Il illustre ce basculement avec une citation de 1831 de l’académicien et député Saint‑Marc Girardin (1801-1876) : « Les Barbares qui menacent la société ne sont point au Caucase ni dans les steppes de la Tartarie : ils sont dans les faubourgs de nos villes manufacturières ! » Ce propos résonne, selon le livre, avec certaines critiques contemporaines dirigées vers les banlieues et les mouvements populaires.
Inégalités de représentation et ressentiment
Une des secousses majeures qui fragilisent la République tient à une contradiction sociale. Dans une démocratie représentative, les élus ne reflètent pas toujours la composition sociale du pays.
Noiriel souligne un exemple chiffré : sur 577 députés, il y aurait eu seulement six ouvriers élus en 2024, alors que cette catégorie représente 20 % de la population active.
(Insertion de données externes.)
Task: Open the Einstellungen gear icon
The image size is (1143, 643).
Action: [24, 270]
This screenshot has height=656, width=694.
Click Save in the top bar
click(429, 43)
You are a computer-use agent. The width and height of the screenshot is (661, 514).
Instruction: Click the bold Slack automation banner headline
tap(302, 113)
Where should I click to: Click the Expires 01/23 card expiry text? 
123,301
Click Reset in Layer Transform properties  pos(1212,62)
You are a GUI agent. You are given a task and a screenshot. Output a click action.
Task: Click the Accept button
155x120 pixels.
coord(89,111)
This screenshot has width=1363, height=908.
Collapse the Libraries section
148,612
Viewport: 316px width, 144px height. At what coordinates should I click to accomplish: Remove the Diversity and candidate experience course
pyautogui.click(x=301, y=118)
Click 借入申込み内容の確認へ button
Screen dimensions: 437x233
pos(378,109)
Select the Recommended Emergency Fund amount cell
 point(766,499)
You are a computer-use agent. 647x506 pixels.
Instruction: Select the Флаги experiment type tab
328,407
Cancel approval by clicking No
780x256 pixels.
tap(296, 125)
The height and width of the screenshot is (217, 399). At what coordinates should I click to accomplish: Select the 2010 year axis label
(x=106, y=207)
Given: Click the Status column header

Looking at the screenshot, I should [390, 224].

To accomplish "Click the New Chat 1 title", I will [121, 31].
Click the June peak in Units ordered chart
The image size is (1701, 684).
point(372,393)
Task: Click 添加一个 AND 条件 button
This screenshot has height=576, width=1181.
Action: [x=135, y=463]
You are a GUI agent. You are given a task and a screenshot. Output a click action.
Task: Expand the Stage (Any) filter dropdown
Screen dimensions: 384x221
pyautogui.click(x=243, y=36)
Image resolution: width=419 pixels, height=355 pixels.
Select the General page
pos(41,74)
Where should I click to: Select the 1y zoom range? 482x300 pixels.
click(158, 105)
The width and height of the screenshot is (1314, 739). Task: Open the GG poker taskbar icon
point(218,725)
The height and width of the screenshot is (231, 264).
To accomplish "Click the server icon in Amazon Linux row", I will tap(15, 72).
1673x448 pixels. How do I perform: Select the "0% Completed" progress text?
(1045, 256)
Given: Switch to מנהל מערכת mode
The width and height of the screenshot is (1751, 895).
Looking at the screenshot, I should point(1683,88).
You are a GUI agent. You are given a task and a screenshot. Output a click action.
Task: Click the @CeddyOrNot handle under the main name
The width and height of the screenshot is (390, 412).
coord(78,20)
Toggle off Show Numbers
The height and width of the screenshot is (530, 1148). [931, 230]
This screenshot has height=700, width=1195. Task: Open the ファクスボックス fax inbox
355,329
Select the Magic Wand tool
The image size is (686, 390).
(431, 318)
Cet écart, écrit-il, alimente une domination symbolique et amplifie le ressentiment social, terreau favorable aux discours populistes.
L’auteur rappelle aussi que les élites ayant aujourd’hui dénoncé la désindustrialisation sont souvent celles qui, dans les années 1970-1980, ont soutenu ou justifié des politiques de démantèlement industriel et de délocalisations. Ce constat nourrit l’idée d’une responsabilité partagée dans le déclin industriel et la perte de confiance.
Un livre de pédagogie critique
Plutôt qu’un pamphlet, Le Peuple français se présente comme un ouvrage de pédagogie critique. Noiriel combine analyse historique et mises en perspective pour éclairer les ressorts du déclinisme et de la colère sociale.
Le ton reste explicatif et vise à replacer les phénomènes contemporains dans une longue durée. Le lecteur y trouvera des jalons historiques et des recadrages qui invitent à comprendre, sans simplifier, la complexité des rapports entre élites et peuple.
En filigrane, le livre interroge la manière dont la représentation politique et les choix économiques façonnent la perception du peuple. Il met en évidence que les tensions d’aujourd’hui portent des racines anciennes, mais se nourrissent aussi de décisions récentes.